I make lighthearted jokes with everyone. I share what I have. I laugh and smile all day with ease, and genuinely. How many Americans can say just that? I feel whole.
It helps too, that I've found someone to feel whole with, though I think he found me because of the way Africa illuminates me, not the other way around. We both seek nothing but to live happily, to help others, to bring the light we feel to people who are drowning in their own darkness. It's remarkable to have found someone a world away who is so similar to me.
In the same way that when I first met Mandy I knew we were of the same material, he and I are of the same basic elements, and for the first time in my life I don't just mean Carbon and Oxygen.

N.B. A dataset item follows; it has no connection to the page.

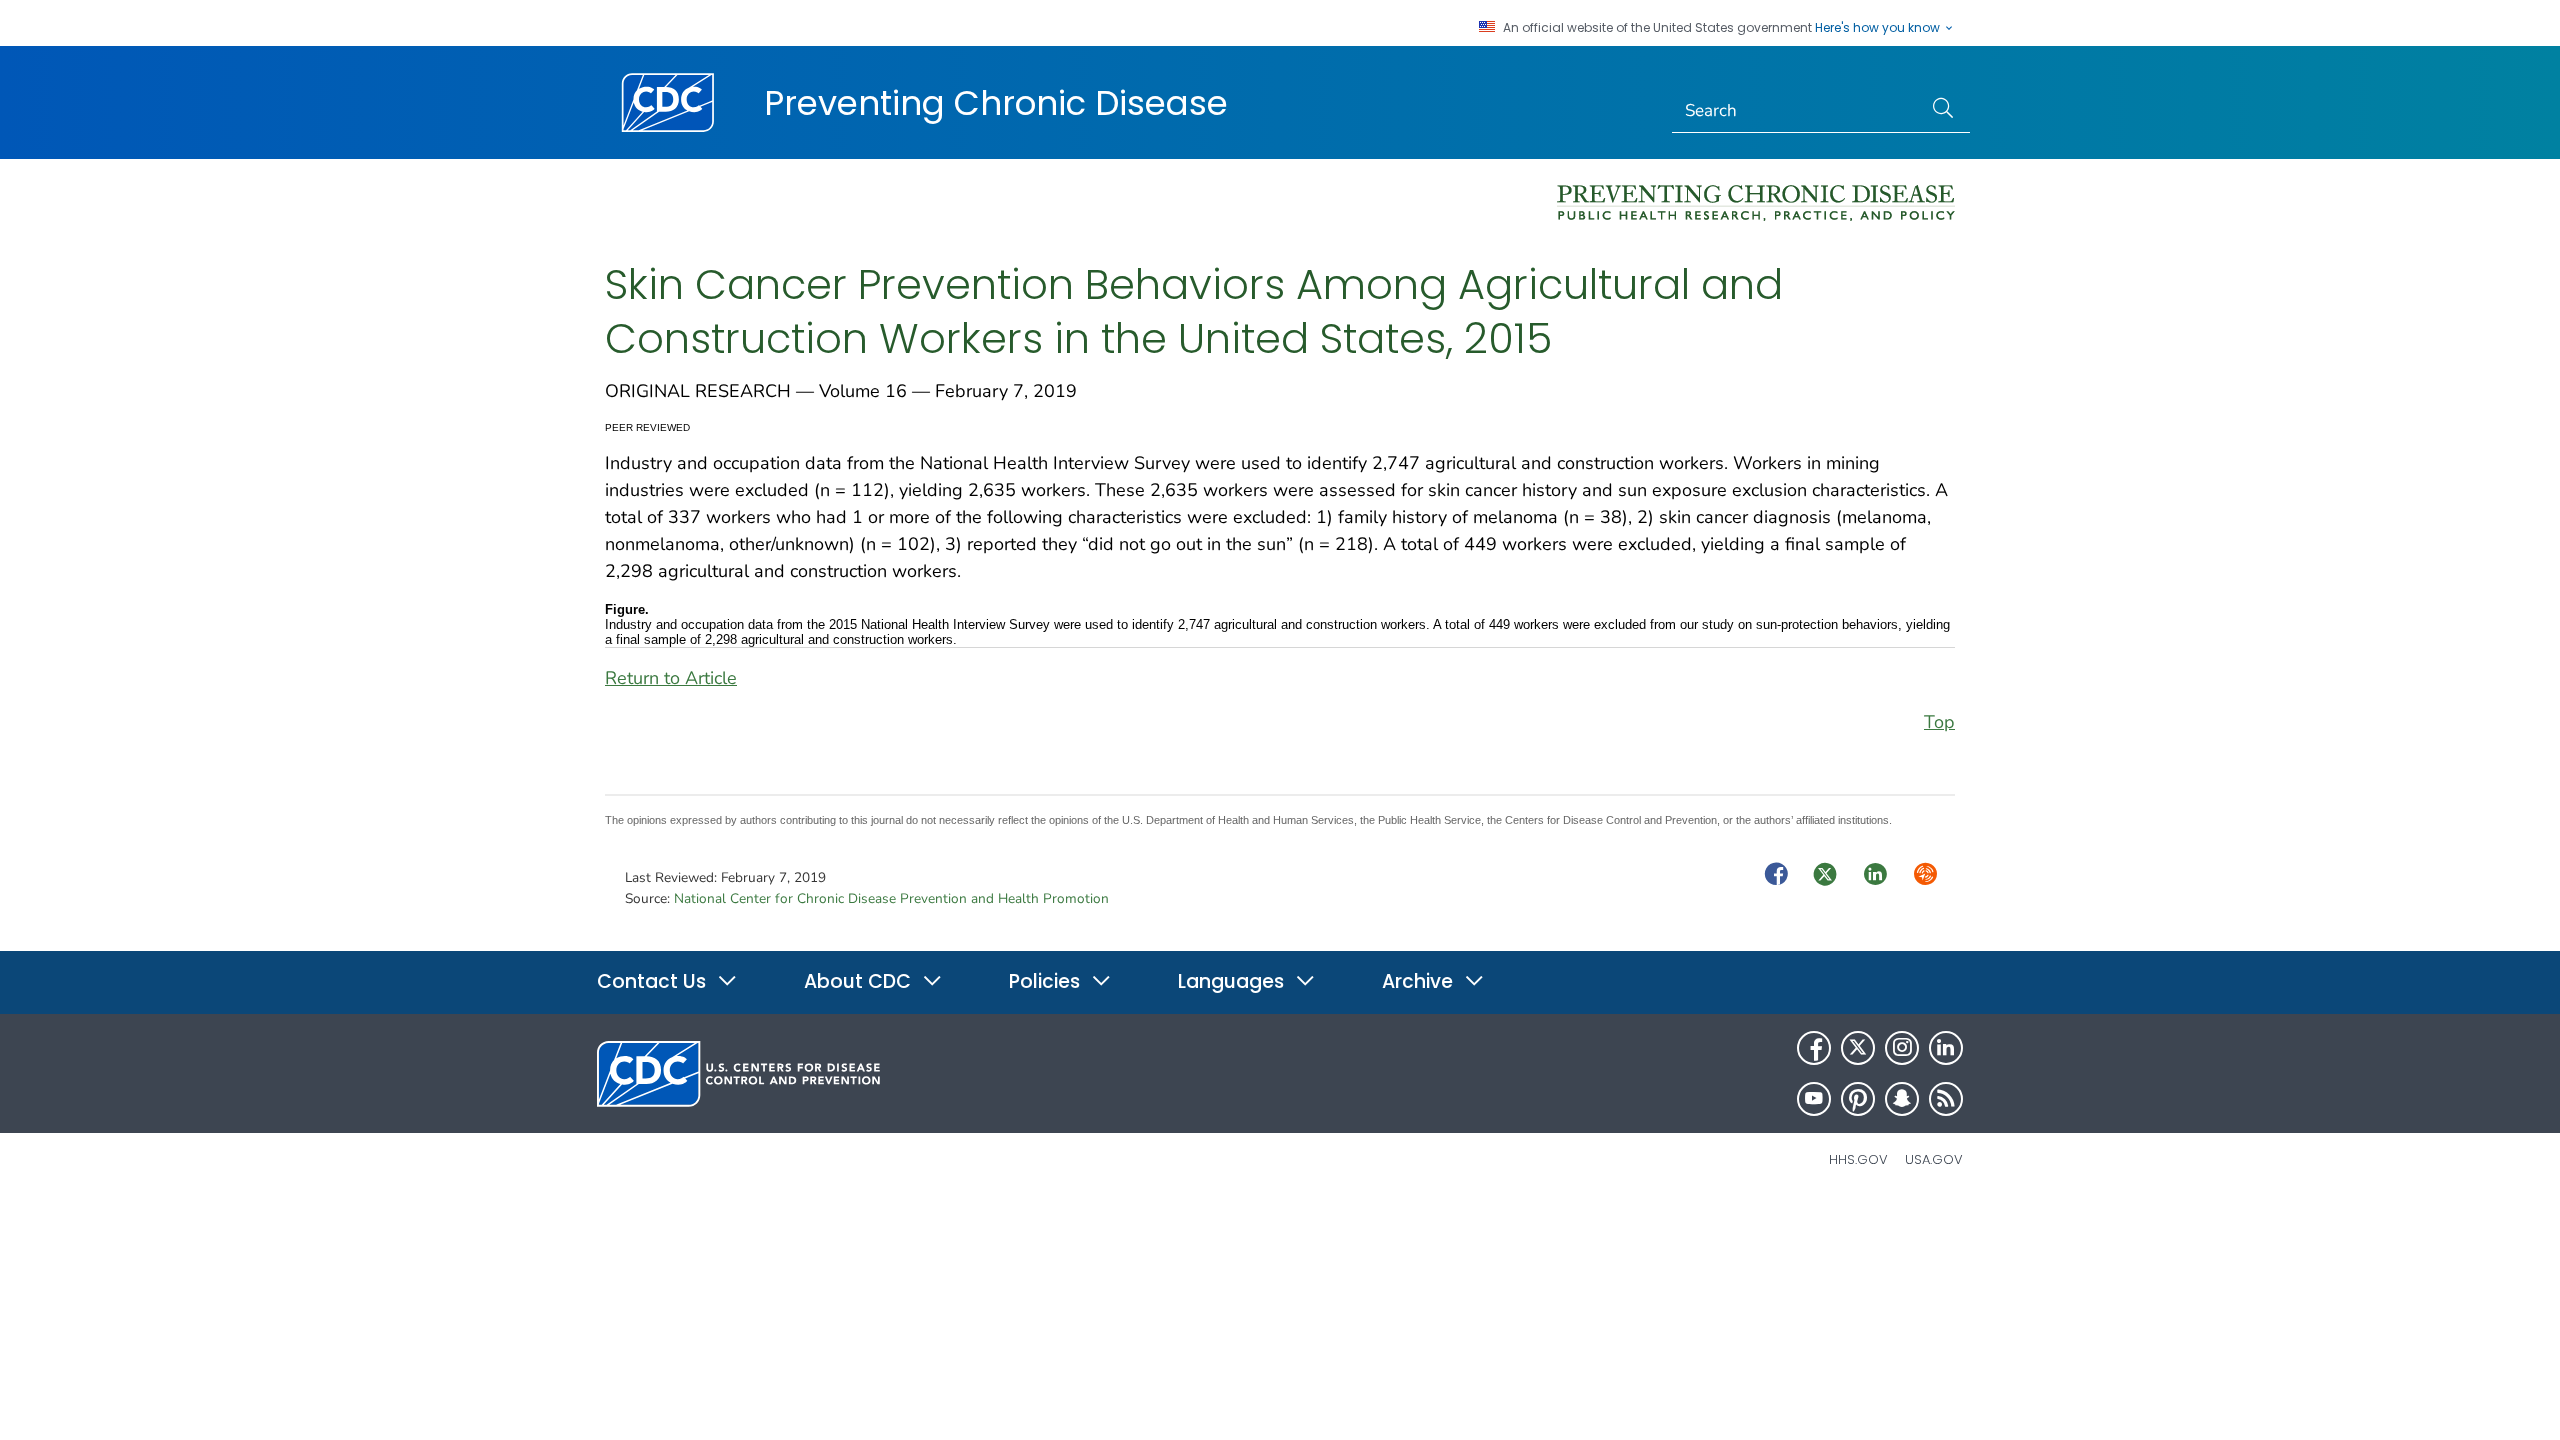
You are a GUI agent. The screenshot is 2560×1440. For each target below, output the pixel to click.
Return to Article (671, 678)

Recently I was asked how I surround myself with such amazing, good hearted people while others struggle to find true and honest friends. I could lie and say its just luck - and it would be much easier to explain than the feeling of being able to sense a person before they even know who they are. But, when I brush up against the lives of good people, something always lets me know.
Mandy and I once visited a psychic in New Orleans. It's something we do for fun in the cities we visit, just to hear the crazy and sometimes poignant things they have to say. At this particular shop, the reader informed us that we are both old, old souls, and when souls that old walk the earth they tend to cling to each other, travel in packs. They find one another in the masses, inexplicably they become bonded friends. As though the edges of their souls are frayed by the lives they've lived and their tendrils, their errant strands, reach out into the world, seeking others worn by time, grasping. When we meet its not words or countenance that draws us together so forcefully, it's the knitting together of our wisdom, the building of our patchwork. In some cases, the re-fabrication is the sewing of an old wound previously torn asunder. In others it's a new bond, a fateful meeting.
Perhaps that is what we are. Perhaps that's what I sense in the people I keep close to me.
My South African is worried that one day I will disappear, abandon him to the life he knew before he met me. I can't imagine turning back the clock, pretending we did not change each others lives, ignoring something my instinct says to grasp so tightly. I don't think he realizes I make these bonds with people for life.
Plus, I buried my old pair of nikes on the beach in Llandudno. It's a commitment to the dark continent that I will return.
Africa never really leaves you. And if you're smart, you'll never let her.